◆ Dokumentauszug
Der Entwurf wurde zumindest leicht angepasst: nicht bei allen Änderungen des Personenstandes ist ein ärztliches Attest vonnöten, dies gilt aber nur in besonderen Härtefällen und Ausnahmen. Zum Beispiel dann, wenn der Arztbesuch zu einer Retraumatisierung führe, oder wenn aufgrund einer früheren medizinischen Behandlung die Vorlage eines ärztlichen Attest faktisch nicht möglich war, soll eine eidesstattliche Versicherung der Betroffenen ausreichen.

◆ Die Aufgabe
Was soll laut dem Dokumentauszug in besonderen Härtefällen und Ausnahmen anstelle eines ärztlichen Attests ausreichen? Stützen Sie sich ausschließlich auf den Dokumentauszug.

◆ Ausgelesene Einträge
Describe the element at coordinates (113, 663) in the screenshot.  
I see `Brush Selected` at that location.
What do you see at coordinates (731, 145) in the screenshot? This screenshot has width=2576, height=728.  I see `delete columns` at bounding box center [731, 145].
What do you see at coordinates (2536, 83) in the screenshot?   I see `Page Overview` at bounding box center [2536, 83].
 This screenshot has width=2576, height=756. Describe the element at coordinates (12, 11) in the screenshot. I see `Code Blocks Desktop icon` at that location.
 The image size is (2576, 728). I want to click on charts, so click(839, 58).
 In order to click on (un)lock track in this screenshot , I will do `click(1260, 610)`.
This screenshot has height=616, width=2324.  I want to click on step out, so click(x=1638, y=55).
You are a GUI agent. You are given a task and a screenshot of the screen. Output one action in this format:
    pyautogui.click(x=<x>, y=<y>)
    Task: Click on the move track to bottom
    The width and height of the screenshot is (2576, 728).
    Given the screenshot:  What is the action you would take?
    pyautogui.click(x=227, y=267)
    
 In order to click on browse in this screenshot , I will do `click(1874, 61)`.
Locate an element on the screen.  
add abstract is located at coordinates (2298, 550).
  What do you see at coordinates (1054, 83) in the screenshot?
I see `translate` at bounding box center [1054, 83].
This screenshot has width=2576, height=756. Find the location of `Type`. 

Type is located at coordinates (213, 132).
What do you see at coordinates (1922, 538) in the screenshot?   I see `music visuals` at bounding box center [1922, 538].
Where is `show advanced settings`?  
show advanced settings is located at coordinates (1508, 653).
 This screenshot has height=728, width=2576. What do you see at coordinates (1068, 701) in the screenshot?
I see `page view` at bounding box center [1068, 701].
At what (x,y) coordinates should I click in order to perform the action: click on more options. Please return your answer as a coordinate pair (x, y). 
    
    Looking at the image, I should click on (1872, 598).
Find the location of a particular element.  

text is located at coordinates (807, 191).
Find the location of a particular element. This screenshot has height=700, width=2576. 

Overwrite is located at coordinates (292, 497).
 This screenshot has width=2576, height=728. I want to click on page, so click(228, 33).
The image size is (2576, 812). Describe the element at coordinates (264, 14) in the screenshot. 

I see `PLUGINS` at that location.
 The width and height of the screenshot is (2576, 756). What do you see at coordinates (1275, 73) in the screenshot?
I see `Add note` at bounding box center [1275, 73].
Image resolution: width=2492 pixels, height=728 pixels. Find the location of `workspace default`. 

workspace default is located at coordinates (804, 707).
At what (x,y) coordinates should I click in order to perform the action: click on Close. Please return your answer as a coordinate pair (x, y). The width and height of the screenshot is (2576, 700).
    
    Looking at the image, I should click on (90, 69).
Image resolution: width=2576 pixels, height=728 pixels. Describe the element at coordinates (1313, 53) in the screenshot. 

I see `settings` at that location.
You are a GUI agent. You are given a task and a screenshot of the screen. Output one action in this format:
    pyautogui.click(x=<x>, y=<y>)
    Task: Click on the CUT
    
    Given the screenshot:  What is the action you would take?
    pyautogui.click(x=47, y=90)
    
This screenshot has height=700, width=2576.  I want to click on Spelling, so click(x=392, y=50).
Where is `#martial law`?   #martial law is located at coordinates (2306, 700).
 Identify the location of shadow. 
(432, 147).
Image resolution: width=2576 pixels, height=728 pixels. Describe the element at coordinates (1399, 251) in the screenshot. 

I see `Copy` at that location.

◆ Antwort zur Übung
Eine eidesstattliche Versicherung der Betroffenen.